### EXCERPT TO READ
####

Tuesday, April 1, 2014

Nowruz in Almaty

Comrades,

Nearly two weeks ago, Spring finally arrived in Almaty, and I could not be happier. The snow and ice that previously carpeted the sidewalks has melted, thereby allowing pedestrians to walk, rather than waddle. I am proud to say that I survived a Central Asian winter without falling on the ice and incurring major injuries. Pretty sure my health insurance doesn't cover those kinds of injuries. Mission accomplished.

The holiday "Nowruz" commemorates the lunar equinox -- when day and evening are equal -- and the begging of Spring. One of my Tajik "bratishkas" (brother) in Baraholka taught me that in Farsi, the word Nowruz directly translates to "new day." Nowruz is celebrated around the world, but is a particularly notable holiday in the five former-Soviet Central Asian republics, Pakistan, Afghanistan, Iran. The celebration of Nowruz throughout the region is the result of Persian cultural influence during the reign of the Achaemid dynasty. While many in America consider Nowruz an Iranian holiday, as President Obama extended Nowruz greetings specifically to the people of Iran when he should have wished people throughout Central and South Asia (with all due respect).

In Kazakhstan, Nowruz is an official government holiday so students enjoy a week off from school and professionals receive a five-day weekend. In Almaty, there were some fabulous street fairs with music, arts and crafts and food. Nowruz koje -- a porridge drink that contains seven ingredients -- is a Nowruz staple in Kazakhstan. Specific recipes differ, but as long as the drink has seven ingredients, it is koje. Usually it includes some sort of milk, cheese curds, grain/wheat and/or meat. I bought a cup on the street and tasted it. I can't say koje is my new favorite drink, but to each his/her own.

Since Nowruz, it has been a pleasure to see the city, and its inhabitants, transition from the cold, dark days of winter to spring. From my perspective in the bazaar, we have been transitioning our inventory and putting out spring and summer models. It turns out that spring here is a very, very short season and within a matter of weeks, we will be in full-on summer mode. Summers here are pretty hot, and somewhat humid, but not as humid as DC summers.

####

### STORED ROWS

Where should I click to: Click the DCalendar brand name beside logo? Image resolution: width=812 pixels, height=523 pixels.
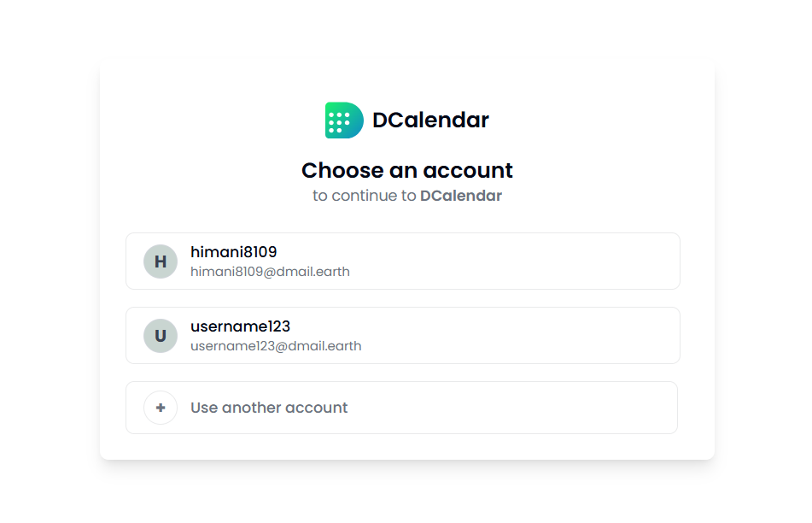[x=430, y=120]
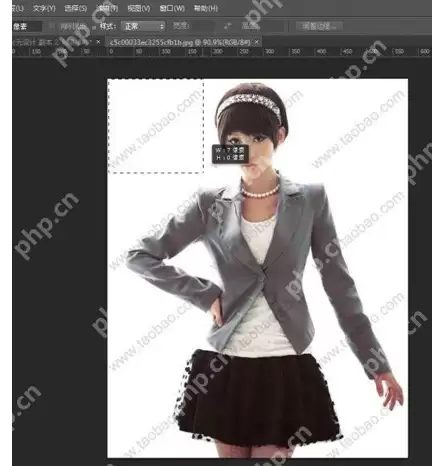Viewport: 432px width, 466px height.
Task: Click the swap width and height icon
Action: pos(228,26)
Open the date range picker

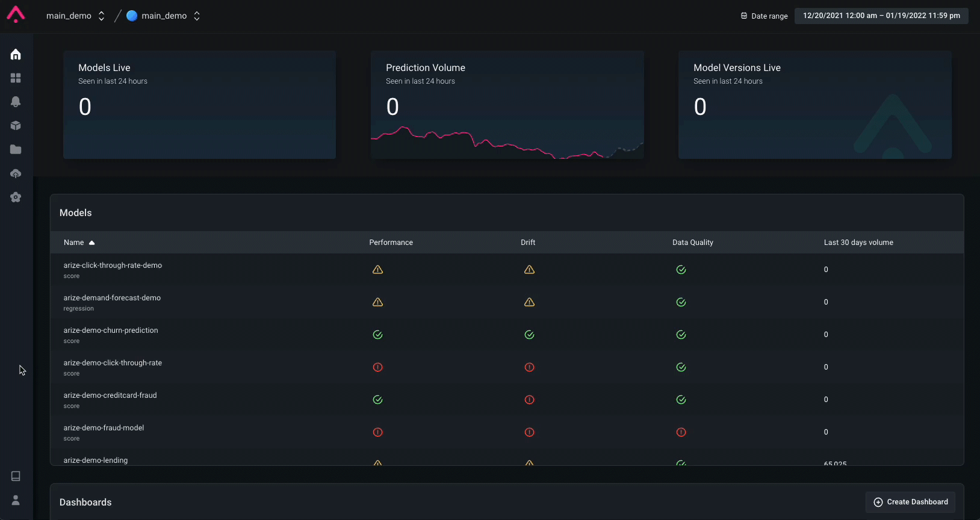881,16
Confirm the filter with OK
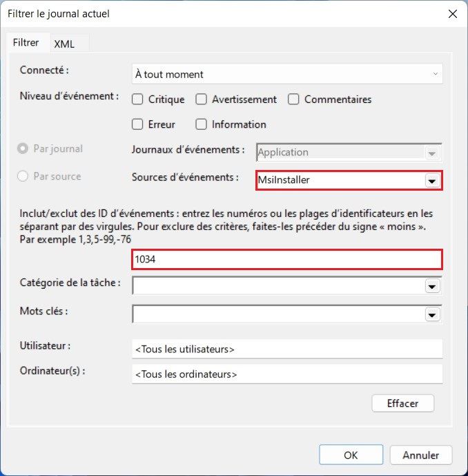The height and width of the screenshot is (476, 468). [x=350, y=455]
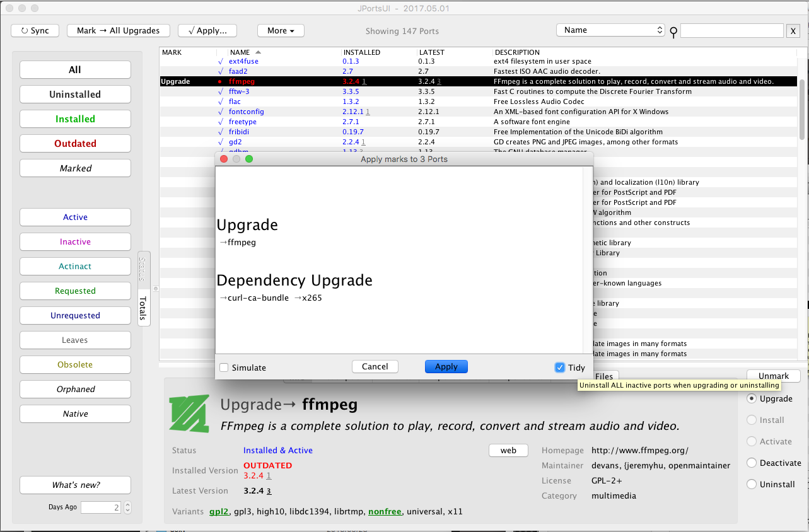This screenshot has height=532, width=809.
Task: Open the gpl2 variant link
Action: pyautogui.click(x=219, y=511)
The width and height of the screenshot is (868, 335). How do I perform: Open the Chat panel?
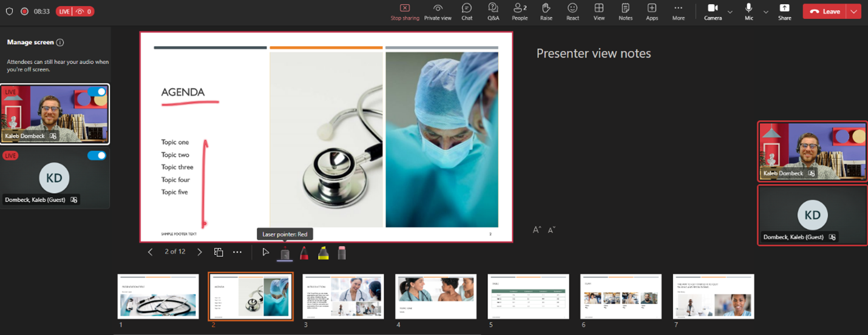point(467,8)
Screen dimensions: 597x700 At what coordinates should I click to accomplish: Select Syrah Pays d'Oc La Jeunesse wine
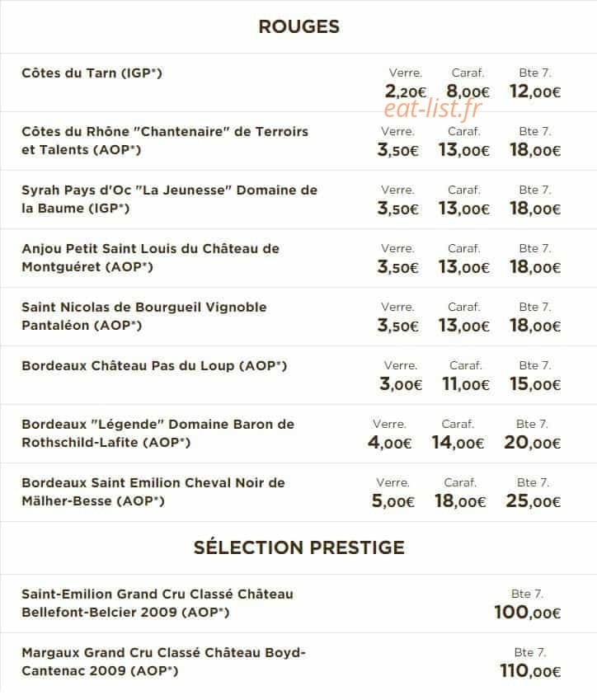(x=169, y=199)
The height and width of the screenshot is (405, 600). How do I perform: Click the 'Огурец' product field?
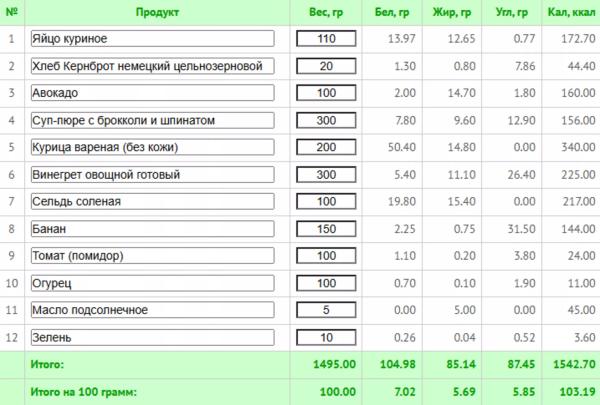[x=153, y=283]
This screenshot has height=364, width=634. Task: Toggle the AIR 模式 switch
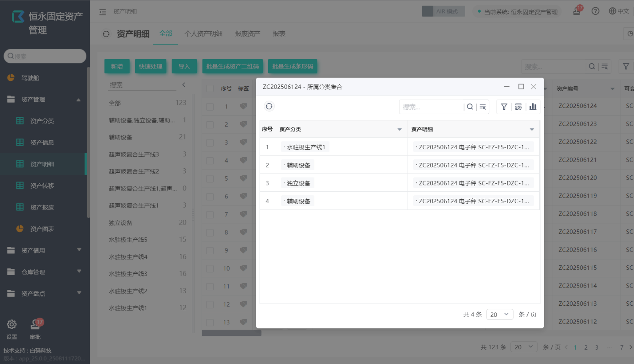tap(443, 11)
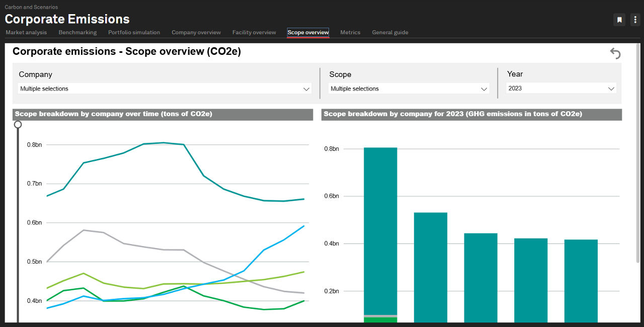Open the Year dropdown showing 2023
This screenshot has height=327, width=644.
coord(561,89)
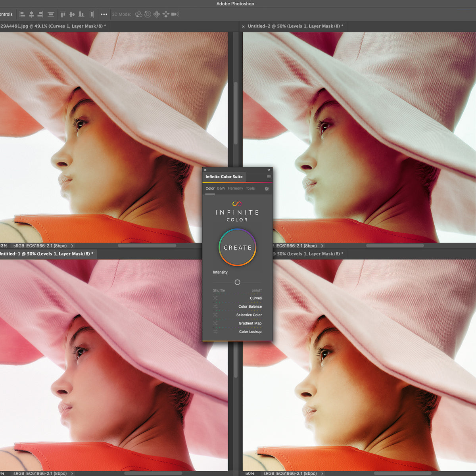
Task: Open the Infinite Color panel settings gear
Action: (267, 189)
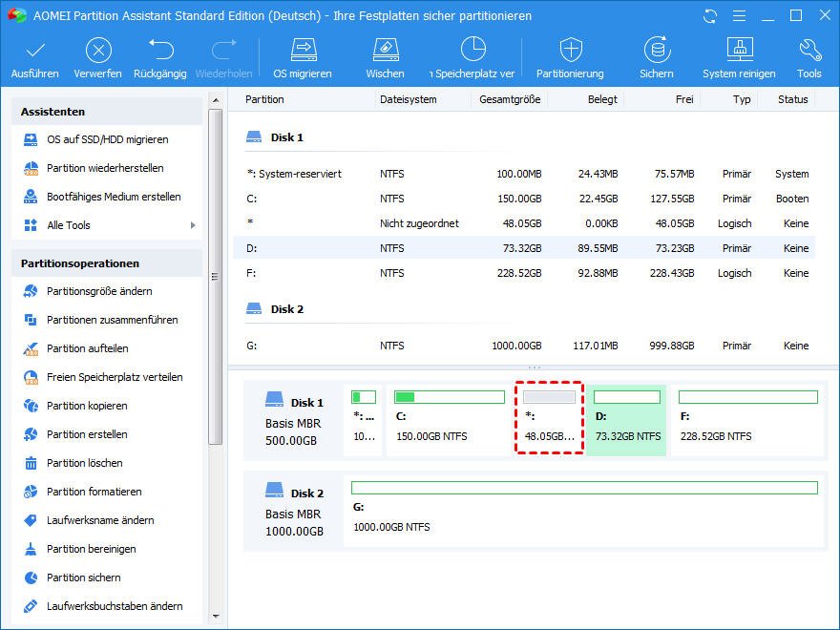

####

### TASKS FOR THIS EXERCISE
1 > In the post about Nowruz in Almaty, what does the word Nowruz translate to in Farsi?
2 > Reproduce word for word the passage of the Nowruz post that begins with the words "Nowruz in Almaty" and ends with "injuries. Mission accomplished.".

### WORKED ANSWERS
1 > "New day."

2 >
Nowruz in Almaty

Comrades,

Nearly two weeks ago, Spring finally arrived in Almaty, and I could not be happier. The snow and ice that previously carpeted the sidewalks has melted, thereby allowing pedestrians to walk, rather than waddle. I am proud to say that I survived a Central Asian winter without falling on the ice and incurring major injuries. Pretty sure my health insurance doesn't cover those kinds of injuries. Mission accomplished.